* [PROVIDED ENTRIES]

..............................

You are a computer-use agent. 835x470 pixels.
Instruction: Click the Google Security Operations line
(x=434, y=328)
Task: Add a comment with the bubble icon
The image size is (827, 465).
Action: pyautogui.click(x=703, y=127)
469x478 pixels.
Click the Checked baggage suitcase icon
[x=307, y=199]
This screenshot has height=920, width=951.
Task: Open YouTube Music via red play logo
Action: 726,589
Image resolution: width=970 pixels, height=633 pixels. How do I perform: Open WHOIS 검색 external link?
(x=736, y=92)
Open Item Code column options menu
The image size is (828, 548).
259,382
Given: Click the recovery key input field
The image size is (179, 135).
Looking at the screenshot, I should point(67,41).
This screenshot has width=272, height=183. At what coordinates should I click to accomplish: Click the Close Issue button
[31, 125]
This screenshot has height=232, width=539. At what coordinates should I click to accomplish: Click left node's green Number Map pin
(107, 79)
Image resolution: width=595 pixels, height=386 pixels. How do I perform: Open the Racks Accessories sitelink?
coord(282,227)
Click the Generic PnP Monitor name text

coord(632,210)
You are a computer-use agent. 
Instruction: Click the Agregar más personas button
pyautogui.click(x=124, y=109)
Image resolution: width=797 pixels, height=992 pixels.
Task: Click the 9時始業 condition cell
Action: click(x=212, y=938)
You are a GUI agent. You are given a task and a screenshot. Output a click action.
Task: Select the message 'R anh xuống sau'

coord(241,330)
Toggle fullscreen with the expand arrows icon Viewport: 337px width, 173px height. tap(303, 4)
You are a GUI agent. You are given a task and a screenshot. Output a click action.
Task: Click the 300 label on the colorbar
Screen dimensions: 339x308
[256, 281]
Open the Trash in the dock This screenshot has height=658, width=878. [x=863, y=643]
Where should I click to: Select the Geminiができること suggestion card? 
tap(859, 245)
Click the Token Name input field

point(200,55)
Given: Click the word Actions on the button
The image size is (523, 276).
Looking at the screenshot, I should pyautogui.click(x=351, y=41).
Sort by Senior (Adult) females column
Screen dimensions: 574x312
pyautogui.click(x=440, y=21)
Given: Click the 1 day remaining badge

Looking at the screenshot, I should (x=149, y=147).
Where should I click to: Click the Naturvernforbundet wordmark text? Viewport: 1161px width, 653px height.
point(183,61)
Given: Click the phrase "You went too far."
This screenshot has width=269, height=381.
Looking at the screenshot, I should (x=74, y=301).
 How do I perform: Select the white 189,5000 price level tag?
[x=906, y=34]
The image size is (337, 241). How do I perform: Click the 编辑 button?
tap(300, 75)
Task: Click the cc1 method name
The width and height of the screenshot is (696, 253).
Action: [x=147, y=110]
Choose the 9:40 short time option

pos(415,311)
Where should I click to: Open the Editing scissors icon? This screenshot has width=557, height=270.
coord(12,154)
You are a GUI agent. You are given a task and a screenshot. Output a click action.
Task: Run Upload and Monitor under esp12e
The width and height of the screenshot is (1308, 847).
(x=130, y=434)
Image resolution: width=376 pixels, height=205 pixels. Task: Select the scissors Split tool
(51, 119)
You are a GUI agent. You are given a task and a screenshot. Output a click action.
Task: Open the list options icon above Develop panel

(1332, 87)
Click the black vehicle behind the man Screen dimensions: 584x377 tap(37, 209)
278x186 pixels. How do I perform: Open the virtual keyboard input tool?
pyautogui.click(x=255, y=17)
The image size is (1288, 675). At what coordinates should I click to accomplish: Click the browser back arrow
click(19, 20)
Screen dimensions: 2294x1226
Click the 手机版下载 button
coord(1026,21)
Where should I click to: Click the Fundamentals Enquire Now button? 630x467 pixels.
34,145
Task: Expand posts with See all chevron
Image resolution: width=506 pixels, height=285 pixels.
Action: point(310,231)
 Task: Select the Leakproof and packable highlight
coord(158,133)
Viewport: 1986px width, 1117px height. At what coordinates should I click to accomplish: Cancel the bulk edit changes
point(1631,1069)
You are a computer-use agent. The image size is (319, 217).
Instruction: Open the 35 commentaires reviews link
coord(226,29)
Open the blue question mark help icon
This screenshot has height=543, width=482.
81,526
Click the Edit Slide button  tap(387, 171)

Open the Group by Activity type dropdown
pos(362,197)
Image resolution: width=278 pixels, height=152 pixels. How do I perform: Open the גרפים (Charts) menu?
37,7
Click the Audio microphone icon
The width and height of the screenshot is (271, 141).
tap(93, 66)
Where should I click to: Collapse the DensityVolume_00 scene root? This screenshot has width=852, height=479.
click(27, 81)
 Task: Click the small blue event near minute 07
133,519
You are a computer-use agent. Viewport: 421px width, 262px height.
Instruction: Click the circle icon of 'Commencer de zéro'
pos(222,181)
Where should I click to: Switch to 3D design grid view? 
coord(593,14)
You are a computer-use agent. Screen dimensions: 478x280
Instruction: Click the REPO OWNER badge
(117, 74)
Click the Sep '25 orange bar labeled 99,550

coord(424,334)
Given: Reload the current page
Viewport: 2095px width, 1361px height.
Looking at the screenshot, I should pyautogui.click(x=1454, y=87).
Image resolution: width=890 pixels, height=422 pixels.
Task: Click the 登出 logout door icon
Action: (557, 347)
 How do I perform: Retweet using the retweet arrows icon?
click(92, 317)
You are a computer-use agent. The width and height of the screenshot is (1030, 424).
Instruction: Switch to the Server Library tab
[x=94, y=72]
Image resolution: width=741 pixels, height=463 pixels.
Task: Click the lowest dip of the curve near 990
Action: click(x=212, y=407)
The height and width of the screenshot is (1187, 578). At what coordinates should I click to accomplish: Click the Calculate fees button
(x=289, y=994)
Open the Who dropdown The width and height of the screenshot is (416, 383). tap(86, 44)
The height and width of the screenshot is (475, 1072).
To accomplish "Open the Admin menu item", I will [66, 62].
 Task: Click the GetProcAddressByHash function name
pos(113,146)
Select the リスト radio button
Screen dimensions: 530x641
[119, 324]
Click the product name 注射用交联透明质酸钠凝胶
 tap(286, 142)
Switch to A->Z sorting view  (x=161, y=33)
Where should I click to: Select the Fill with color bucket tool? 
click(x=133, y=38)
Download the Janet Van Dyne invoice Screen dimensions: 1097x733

..............................

* [TASK TO COMPLETE]
Copy out every one of the lines above verbatim, from the first to the last.

* [CORRECT RESPONSE]
You are a computer-use agent. 835x470 pixels.
Instruction: Click the Google Security Operations line
(x=434, y=328)
Task: Add a comment with the bubble icon
The image size is (827, 465).
Action: pyautogui.click(x=703, y=127)
469x478 pixels.
Click the Checked baggage suitcase icon
[x=307, y=199]
This screenshot has height=920, width=951.
Task: Open YouTube Music via red play logo
Action: 726,589
Image resolution: width=970 pixels, height=633 pixels. How do I perform: Open WHOIS 검색 external link?
(x=736, y=92)
Open Item Code column options menu
The image size is (828, 548).
259,382
Given: Click the recovery key input field
The image size is (179, 135).
Looking at the screenshot, I should point(67,41).
This screenshot has width=272, height=183. At what coordinates should I click to accomplish: Click the Close Issue button
[31, 125]
This screenshot has height=232, width=539. At what coordinates should I click to accomplish: Click left node's green Number Map pin
(107, 79)
Image resolution: width=595 pixels, height=386 pixels. How do I perform: Open the Racks Accessories sitelink?
coord(282,227)
Click the Generic PnP Monitor name text

coord(632,210)
You are a computer-use agent. 
Instruction: Click the Agregar más personas button
pyautogui.click(x=124, y=109)
Image resolution: width=797 pixels, height=992 pixels.
Task: Click the 9時始業 condition cell
Action: click(x=212, y=938)
You are a GUI agent. You are given a task and a screenshot. Output a click action.
Task: Select the message 'R anh xuống sau'

coord(241,330)
Toggle fullscreen with the expand arrows icon Viewport: 337px width, 173px height. tap(303, 4)
You are a GUI agent. You are given a task and a screenshot. Output a click action.
Task: Click the 300 label on the colorbar
Screen dimensions: 339x308
[256, 281]
Open the Trash in the dock This screenshot has height=658, width=878. [x=863, y=643]
Where should I click to: Select the Geminiができること suggestion card? 
tap(859, 245)
Click the Token Name input field

point(200,55)
Given: Click the word Actions on the button
The image size is (523, 276).
Looking at the screenshot, I should pyautogui.click(x=351, y=41).
Sort by Senior (Adult) females column
Screen dimensions: 574x312
pyautogui.click(x=440, y=21)
Given: Click the 1 day remaining badge

Looking at the screenshot, I should (x=149, y=147).
Where should I click to: Click the Naturvernforbundet wordmark text? Viewport: 1161px width, 653px height.
point(183,61)
Given: Click the phrase "You went too far."
This screenshot has width=269, height=381.
Looking at the screenshot, I should (x=74, y=301).
 How do I perform: Select the white 189,5000 price level tag?
[x=906, y=34]
The image size is (337, 241). How do I perform: Click the 编辑 button?
tap(300, 75)
Task: Click the cc1 method name
The width and height of the screenshot is (696, 253).
Action: [x=147, y=110]
Choose the 9:40 short time option

pos(415,311)
Where should I click to: Open the Editing scissors icon? This screenshot has width=557, height=270.
coord(12,154)
You are a GUI agent. You are given a task and a screenshot. Output a click action.
Task: Run Upload and Monitor under esp12e
The width and height of the screenshot is (1308, 847).
(x=130, y=434)
Image resolution: width=376 pixels, height=205 pixels. Task: Select the scissors Split tool
(51, 119)
You are a GUI agent. You are given a task and a screenshot. Output a click action.
Task: Open the list options icon above Develop panel

(1332, 87)
Click the black vehicle behind the man Screen dimensions: 584x377 tap(37, 209)
278x186 pixels. How do I perform: Open the virtual keyboard input tool?
pyautogui.click(x=255, y=17)
The image size is (1288, 675). At what coordinates should I click to accomplish: Click the browser back arrow
click(19, 20)
Screen dimensions: 2294x1226
Click the 手机版下载 button
coord(1026,21)
Where should I click to: Click the Fundamentals Enquire Now button? 630x467 pixels.
34,145
Task: Expand posts with See all chevron
Image resolution: width=506 pixels, height=285 pixels.
Action: point(310,231)
 Task: Select the Leakproof and packable highlight
coord(158,133)
Viewport: 1986px width, 1117px height. At what coordinates should I click to accomplish: Cancel the bulk edit changes
point(1631,1069)
You are a computer-use agent. The image size is (319, 217).
Instruction: Open the 35 commentaires reviews link
coord(226,29)
Open the blue question mark help icon
This screenshot has height=543, width=482.
81,526
Click the Edit Slide button  tap(387, 171)

Open the Group by Activity type dropdown
pos(362,197)
Image resolution: width=278 pixels, height=152 pixels. How do I perform: Open the גרפים (Charts) menu?
37,7
Click the Audio microphone icon
The width and height of the screenshot is (271, 141).
tap(93, 66)
Where should I click to: Collapse the DensityVolume_00 scene root? This screenshot has width=852, height=479.
click(27, 81)
 Task: Click the small blue event near minute 07
133,519
You are a computer-use agent. Viewport: 421px width, 262px height.
Instruction: Click the circle icon of 'Commencer de zéro'
pos(222,181)
Where should I click to: Switch to 3D design grid view? 
coord(593,14)
You are a computer-use agent. Screen dimensions: 478x280
Instruction: Click the REPO OWNER badge
(117, 74)
Click the Sep '25 orange bar labeled 99,550

coord(424,334)
Given: Reload the current page
Viewport: 2095px width, 1361px height.
Looking at the screenshot, I should pyautogui.click(x=1454, y=87).
Image resolution: width=890 pixels, height=422 pixels.
Task: Click the 登出 logout door icon
Action: (557, 347)
 How do I perform: Retweet using the retweet arrows icon?
click(92, 317)
You are a computer-use agent. The width and height of the screenshot is (1030, 424).
Instruction: Switch to the Server Library tab
[x=94, y=72]
Image resolution: width=741 pixels, height=463 pixels.
Task: Click the lowest dip of the curve near 990
Action: click(x=212, y=407)
The height and width of the screenshot is (1187, 578). At what coordinates should I click to accomplish: Click the Calculate fees button
(x=289, y=994)
Open the Who dropdown The width and height of the screenshot is (416, 383). tap(86, 44)
The height and width of the screenshot is (475, 1072).
To accomplish "Open the Admin menu item", I will [66, 62].
 Task: Click the GetProcAddressByHash function name
pos(113,146)
Select the リスト radio button
Screen dimensions: 530x641
[119, 324]
Click the product name 注射用交联透明质酸钠凝胶
 tap(286, 142)
Switch to A->Z sorting view  (x=161, y=33)
Where should I click to: Select the Fill with color bucket tool? 
click(x=133, y=38)
Download the Janet Van Dyne invoice Screen dimensions: 1097x733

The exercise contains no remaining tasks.